Wien. Die traditionellen Schilder der Straßenbahn- und Bushaltestellen in Wien haben ausgedient. Ab kommendem Jahr werden die halbkreisförmigen Tafeln durch neue, modernere Masten ersetzt. Diese werden eckig sein, das internationale Haltestellensymbol zeigen und ein Display integriert haben. Das betrifft laut Wiener Linien immerhin 5000 Straßenbahnstationen.

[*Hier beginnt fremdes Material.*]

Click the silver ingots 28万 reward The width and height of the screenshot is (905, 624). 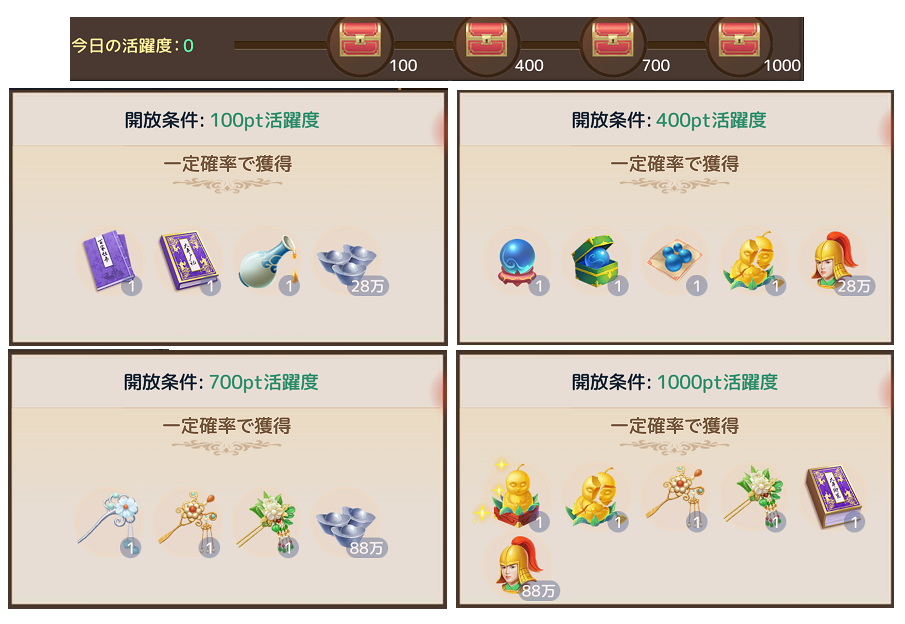347,263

Die traditionellen Schilder haben ausgedient. - © Wiener Linien/Johannes Zinner
Die traditionellen Schilder haben ausgedient. - © Wiener Linien/Johannes Zinner

So sollen die neuen Schilder dafür sorgen, dass sich internationale Gäste besser zurechtfinden. Fahr- und Umgebungspläne sollen künftig im A3-Format und damit doppelt so groß wie derzeit zur Verfügung stehen. Auch die Bezeichnung der Haltestelle wird größer dargestellt. Das kündigten Öffi-Stadträtin Ulli Sima (SPÖ) und die Wiener-Linien-Geschäftsführerin Alexandra Reinagl an.

Pläne und Schilder werden - wie der Monitor mit den Abfahrtszeiten, Lautsprecher und Liniensymbole - an einem einzigen 3,65 Meter hohen Mast angebracht. Dieser hat an der Spitze ein Licht mit Wiener-Linien-Logo, das schon von Weitem den Standort der Haltestelle signalisieren soll.

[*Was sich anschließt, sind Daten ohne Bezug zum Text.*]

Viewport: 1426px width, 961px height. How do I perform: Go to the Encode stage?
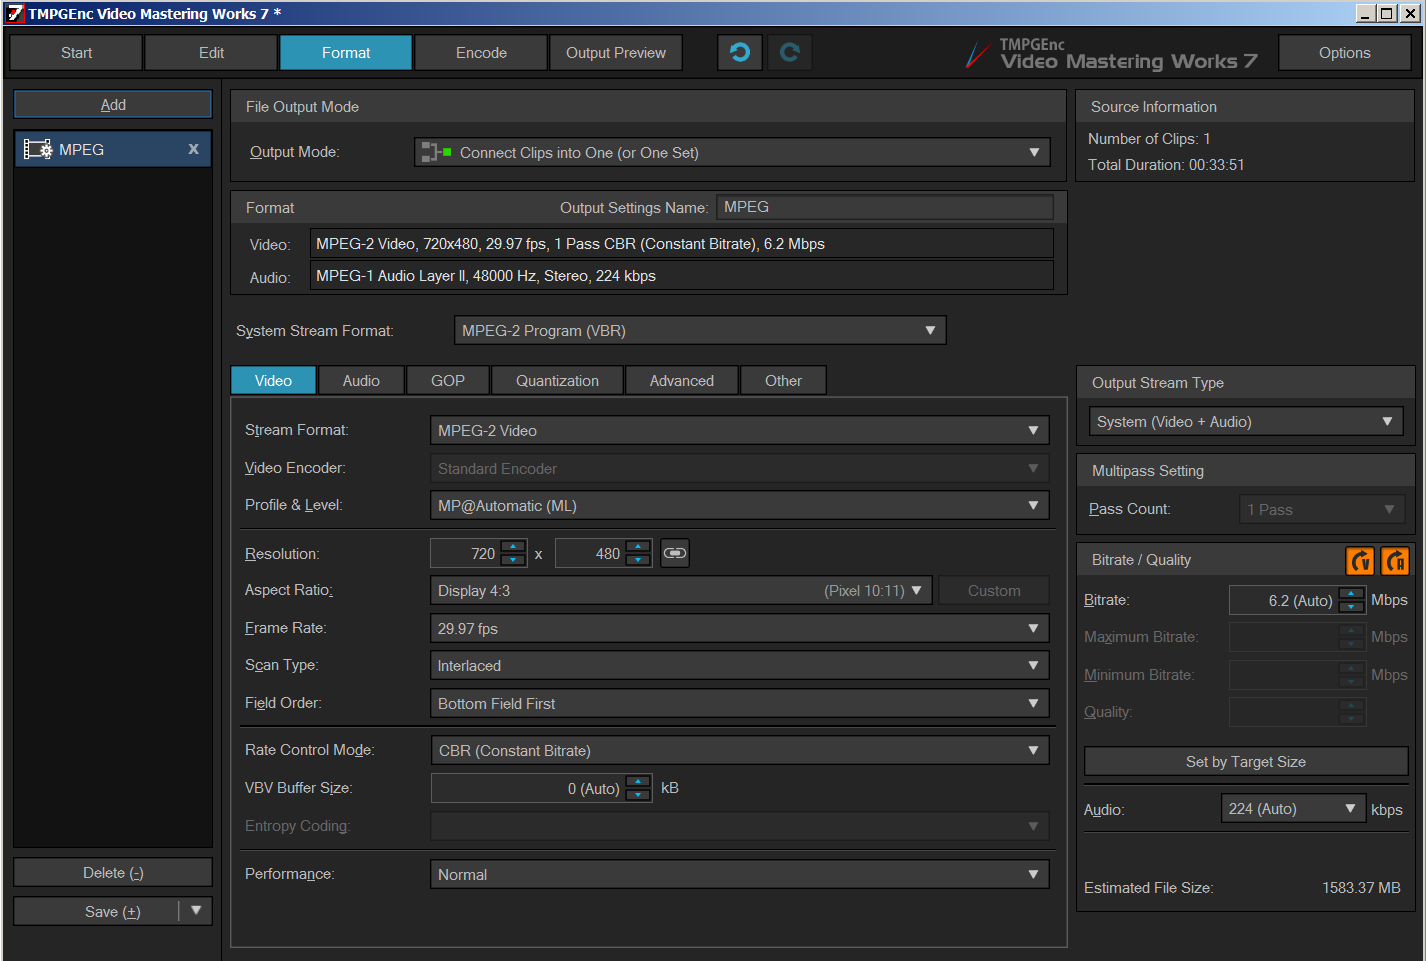tap(481, 53)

Moderne Anzeigen sollen vor allem Touristen helfen. - © Wiener Linien / Manfred Helmer
Moderne Anzeigen sollen vor allem Touristen helfen. - © Wiener Linien / Manfred Helmer

Außerdem gibt es auch noch einen taktilen Plan mit Blindenschrift. "Für die Fahrgäste ist künftig viel leichter erkennbar, welche Haltestelle die Straßenbahn ansteuert, weil die Anzeigentafeln auch aus der Straßenbahn oder dem Bus leicht lesbar sind", erklärte Sima. Im nächsten Ausbauschritt sollen zusätzlich noch Displays installiert werden, wo die Fahrpläne abgerufen werden können. Ausgangspunkt für die Neugestaltung war ein Ideenwettbewerb, den "Dottings - Industrial Design" für sich entschieden hat, hieß es in einer Aussendung der Wiener Linien.

Umstellung im Zuge
geplanter Bauvorhaben

Bereits seit 5. Oktober testen die Wiener Linien die neuen Haltestellen-Schilder entlang der neu eröffneten Straßenbahnlinie 26 in der Donaustadt. Die Umstellung wird im Zuge geplanter Bauvorhaben ab 2019 erfolgen. Begonnen wird bei den geplanten Verlängerungen der Straßenbahn-Linien D und O. Die neuen Schilder werden "das Stadtbild in den kommenden Jahren mitprägen", erklärte Sima. Allerdings ist aus diesem Grund auch mit Diskussionen zu rechnen. Denn die alten Schilder haben das Stadtbild über Jahrzehnte geprägt, wodurch manch einer dem gewohnten Erscheinungsbild nachtrauern wird.